— Given problem a —
In the email header below, list every person named on the "To:" line.

— Extracted text —

- - - -

Re: [PATCH net-next 1/7] net/mlx5: Lag: refactor representor reload handling

public inbox for netdev@vger.kernel.org
 help / color / mirror / Atom feed

From: Mark Bloch <mbloch@nvidia.com>
To: Tariq Toukan <tariqt@nvidia.com>,
	Eric Dumazet <edumazet@google.com>,
	Jakub Kicinski <kuba@kernel.org>, Paolo Abeni <pabeni@redhat.com>,
	Andrew Lunn <andrew+netdev@lunn.ch>,
	"David S. Miller" <davem@davemloft.net>
Cc: Saeed Mahameed <saeedm@nvidia.com>,
	Leon Romanovsky <leon@kernel.org>, Shay Drory <shayd@nvidia.com>,
	Or Har-Toov <ohartoov@nvidia.com>,
	Edward Srouji <edwards@nvidia.com>,
	Maher Sanalla <msanalla@nvidia.com>,
	Simon Horman <horms@kernel.org>, Moshe Shemesh <moshe@nvidia.com>,
	Kees Cook <kees@kernel.org>,
	Patrisious Haddad <phaddad@nvidia.com>,
	Gerd Bayer <gbayer@linux.ibm.com>,
	Parav Pandit <parav@nvidia.com>, Cosmin Ratiu <cratiu@nvidia.com>,
	Carolina Jubran <cjubran@nvidia.com>,
	netdev@vger.kernel.org, linux-rdma@vger.kernel.org,
	linux-kernel@vger.kernel.org, Gal Pressman <gal@nvidia.com>,
	Dragos Tatulea <dtatulea@nvidia.com>
Subject: Re: [PATCH net-next 1/7] net/mlx5: Lag: refactor representor reload handling
Date: Thu, 9 Apr 2026 20:57:04 +0300	[thread overview]
Message-ID: <f31e93c7-660f-4321-8db6-5c8e15689595@nvidia.com> (raw)

- - - -

— Material provided —

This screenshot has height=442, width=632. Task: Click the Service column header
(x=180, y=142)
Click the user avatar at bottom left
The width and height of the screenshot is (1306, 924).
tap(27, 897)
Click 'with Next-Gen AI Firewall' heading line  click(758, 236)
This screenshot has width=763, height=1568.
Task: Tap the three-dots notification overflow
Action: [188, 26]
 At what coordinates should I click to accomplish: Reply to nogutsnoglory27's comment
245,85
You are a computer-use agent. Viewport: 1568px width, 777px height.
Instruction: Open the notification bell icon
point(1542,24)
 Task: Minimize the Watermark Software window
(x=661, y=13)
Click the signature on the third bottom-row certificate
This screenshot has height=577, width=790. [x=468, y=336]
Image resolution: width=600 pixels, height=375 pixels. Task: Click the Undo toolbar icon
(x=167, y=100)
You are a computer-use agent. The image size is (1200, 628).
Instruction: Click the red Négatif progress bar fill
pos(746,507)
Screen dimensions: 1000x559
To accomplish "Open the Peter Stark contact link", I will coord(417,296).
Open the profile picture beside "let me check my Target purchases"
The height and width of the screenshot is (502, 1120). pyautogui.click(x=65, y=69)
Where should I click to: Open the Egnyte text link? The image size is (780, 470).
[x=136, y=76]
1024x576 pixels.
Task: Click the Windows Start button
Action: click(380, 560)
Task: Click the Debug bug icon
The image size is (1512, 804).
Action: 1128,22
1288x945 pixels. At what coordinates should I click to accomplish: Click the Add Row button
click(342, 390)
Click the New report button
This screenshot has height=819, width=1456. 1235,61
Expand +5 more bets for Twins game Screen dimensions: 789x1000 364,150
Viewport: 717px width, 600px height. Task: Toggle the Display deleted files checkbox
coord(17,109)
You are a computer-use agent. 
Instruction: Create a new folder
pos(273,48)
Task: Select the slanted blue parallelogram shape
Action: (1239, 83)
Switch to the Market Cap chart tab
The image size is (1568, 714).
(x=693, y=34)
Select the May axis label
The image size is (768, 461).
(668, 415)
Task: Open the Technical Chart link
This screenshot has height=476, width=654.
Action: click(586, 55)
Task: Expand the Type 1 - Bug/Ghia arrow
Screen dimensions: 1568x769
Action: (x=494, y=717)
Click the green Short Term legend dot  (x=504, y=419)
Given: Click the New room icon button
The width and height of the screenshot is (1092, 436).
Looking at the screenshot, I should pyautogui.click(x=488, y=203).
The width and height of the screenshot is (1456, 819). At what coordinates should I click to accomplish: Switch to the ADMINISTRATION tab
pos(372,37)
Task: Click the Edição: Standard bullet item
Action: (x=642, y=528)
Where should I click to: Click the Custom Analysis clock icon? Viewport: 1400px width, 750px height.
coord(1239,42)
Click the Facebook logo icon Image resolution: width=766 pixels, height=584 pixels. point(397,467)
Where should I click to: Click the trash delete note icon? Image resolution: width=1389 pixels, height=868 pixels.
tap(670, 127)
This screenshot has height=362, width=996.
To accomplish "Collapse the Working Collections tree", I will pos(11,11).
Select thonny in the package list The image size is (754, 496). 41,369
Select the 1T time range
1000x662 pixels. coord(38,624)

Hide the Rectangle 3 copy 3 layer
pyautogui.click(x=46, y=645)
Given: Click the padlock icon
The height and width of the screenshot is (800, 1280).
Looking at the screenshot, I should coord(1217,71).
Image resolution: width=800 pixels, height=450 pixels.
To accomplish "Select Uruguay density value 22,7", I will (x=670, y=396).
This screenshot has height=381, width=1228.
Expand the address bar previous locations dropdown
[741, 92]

- - - -

— Given problem b —
Reproduce the rows above verbatim, everything from the line that contains "Task: Minimize the Watermark Software window" down to the line that contains "Action: click(380, 560)".

— Full answer a —
Tariq Toukan, Eric Dumazet, Jakub Kicinski, Paolo Abeni, Andrew Lunn, "David S. Miller"

— Full answer b —
 Task: Minimize the Watermark Software window
(x=661, y=13)
Click the signature on the third bottom-row certificate
This screenshot has height=577, width=790. [x=468, y=336]
Image resolution: width=600 pixels, height=375 pixels. Task: Click the Undo toolbar icon
(x=167, y=100)
You are a computer-use agent. The image size is (1200, 628).
Instruction: Click the red Négatif progress bar fill
pos(746,507)
Screen dimensions: 1000x559
To accomplish "Open the Peter Stark contact link", I will coord(417,296).
Open the profile picture beside "let me check my Target purchases"
The height and width of the screenshot is (502, 1120). pyautogui.click(x=65, y=69)
Where should I click to: Open the Egnyte text link? The image size is (780, 470).
[x=136, y=76]
1024x576 pixels.
Task: Click the Windows Start button
Action: click(380, 560)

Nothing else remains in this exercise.